Pricing and Hedging Prepayment Risk in a Mortgage Portfolio
Emanuele Casamassima, Lech A. Grzelak, Frank A. Mulder, Cornelis W., Oosterlee

TL;DR
This paper develops a stochastic model for mortgage prepayment risk, incorporating non-linear financial instruments into hedging strategies, calibrated with extensive data to accurately reflect borrower behavior and improve risk management.
Contribution
It introduces a new model capturing non-linear prepayment risks and proposes a static hedge strategy using both linear and non-linear instruments, calibrated with large-scale data.
Findings
The model accurately reflects borrower prepayment behavior.
Inclusion of non-linear instruments improves hedging effectiveness.
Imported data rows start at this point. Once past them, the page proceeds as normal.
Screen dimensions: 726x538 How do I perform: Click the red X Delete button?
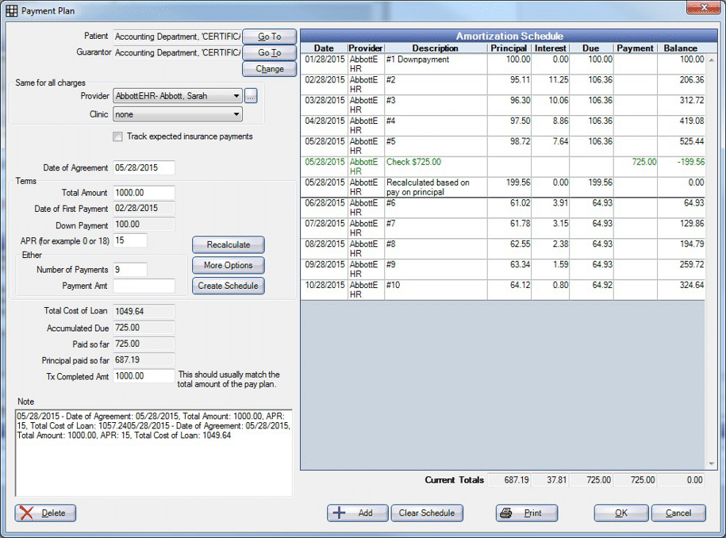(x=45, y=513)
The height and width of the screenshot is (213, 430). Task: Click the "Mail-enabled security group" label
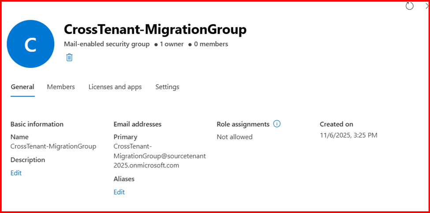pyautogui.click(x=107, y=44)
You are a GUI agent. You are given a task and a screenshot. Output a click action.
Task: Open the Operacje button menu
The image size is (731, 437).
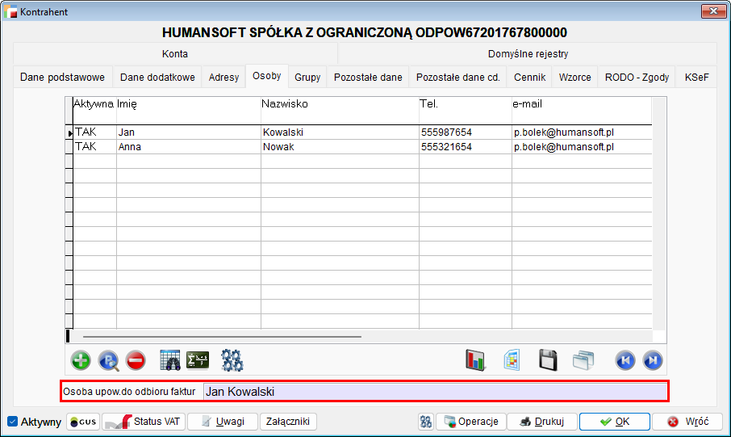click(x=471, y=422)
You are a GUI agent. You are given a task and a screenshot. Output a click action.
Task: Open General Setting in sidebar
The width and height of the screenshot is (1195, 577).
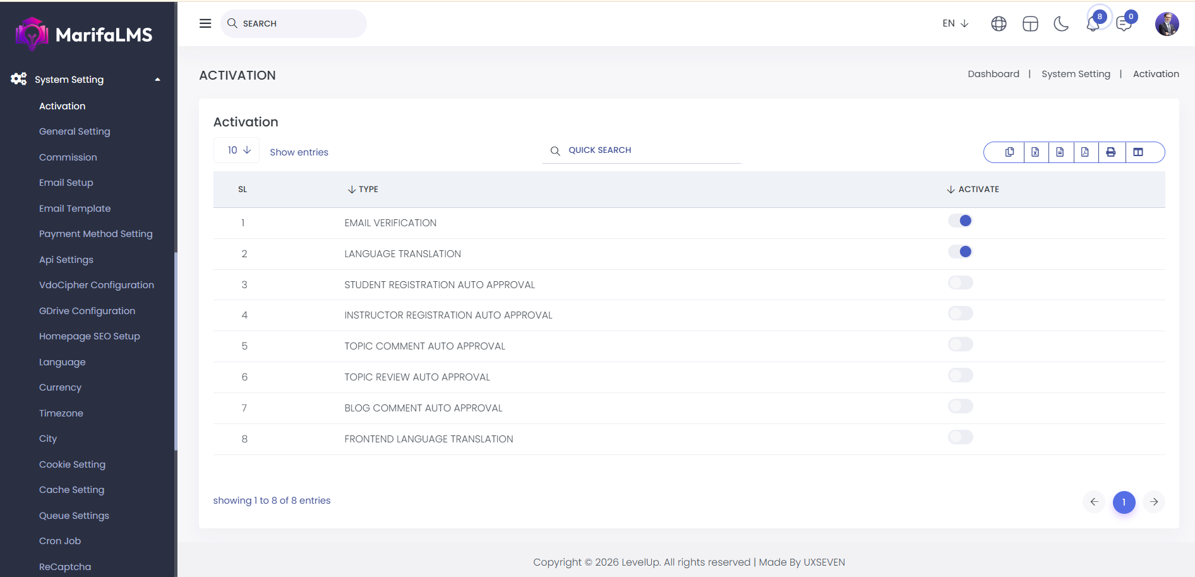[75, 131]
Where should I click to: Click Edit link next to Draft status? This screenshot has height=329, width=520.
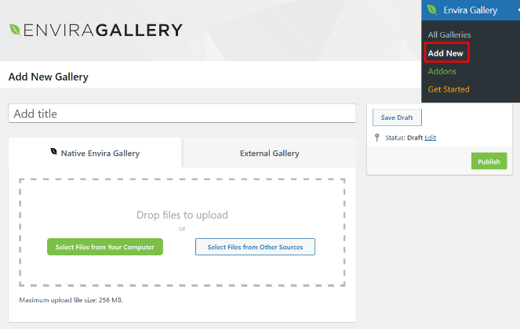click(431, 137)
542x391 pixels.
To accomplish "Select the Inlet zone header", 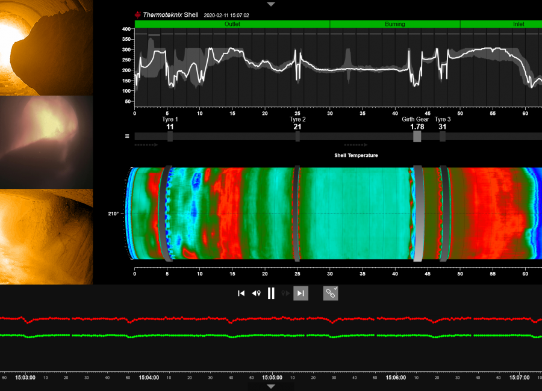I will [x=501, y=24].
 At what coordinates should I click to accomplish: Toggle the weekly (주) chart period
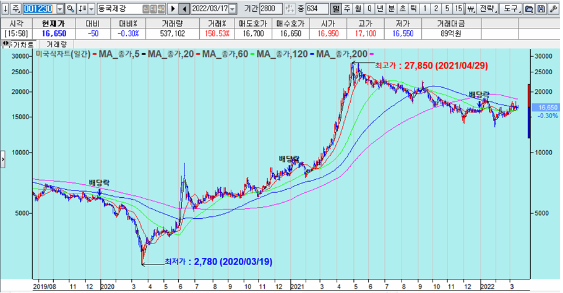(x=347, y=9)
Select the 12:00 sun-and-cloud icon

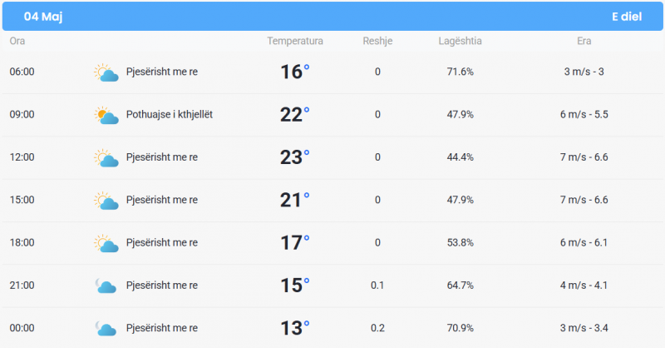coord(106,157)
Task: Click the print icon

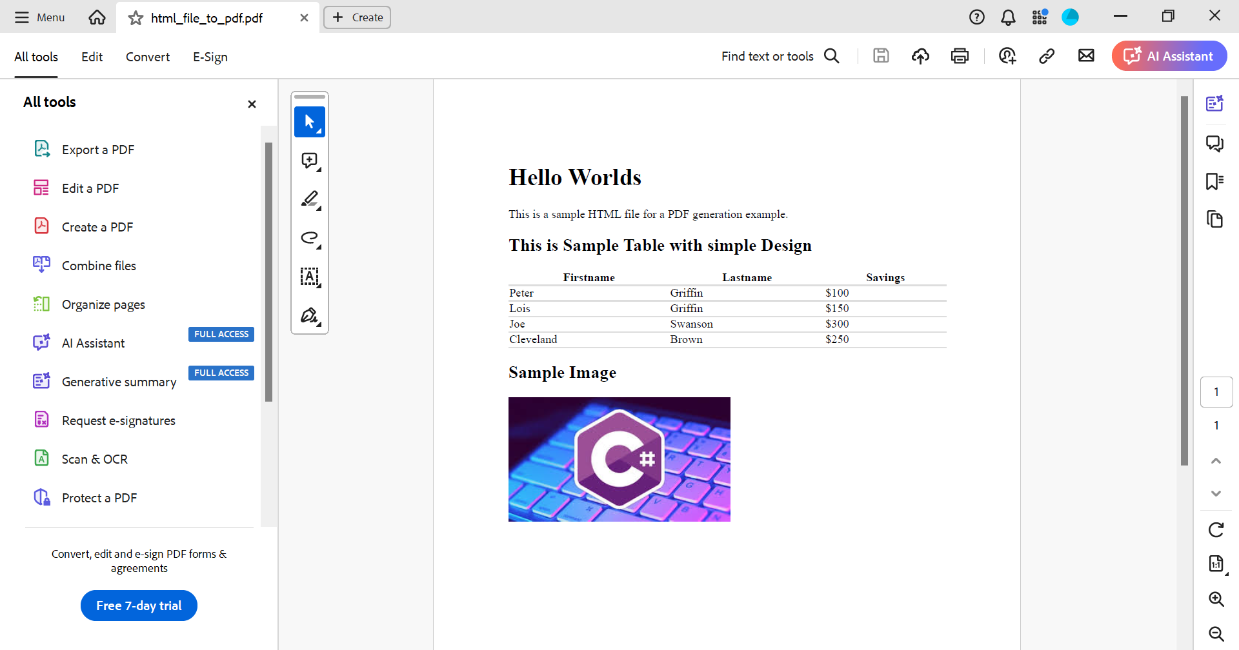Action: coord(960,56)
Calibration with 30 million observations validates the model's accuracy.
Abstract
Understanding mortgage prepayment is crucial for any financial institution providing mortgages, and it is important for hedging the risk resulting from such unexpected cash flows. Here, in the setting of a Dutch mortgage provider, we propose to include non-linear financial instruments in the hedge portfolio when dealing with mortgages with the option to prepay part of the notional early. Based on the assumption that there is a correlation between prepayment and the interest rates in the market, a model is proposed which is based on a specific refinancing incentive. The linear and non-linear risks are addressed by a set of tradeable instruments in a static hedge strategy. We will show that a stochastic model for the notional of a mortgage unveils non-linear risk embedded in a prepayment option. Based on a calibration of the refinancing incentive on a data set of more than thirty million…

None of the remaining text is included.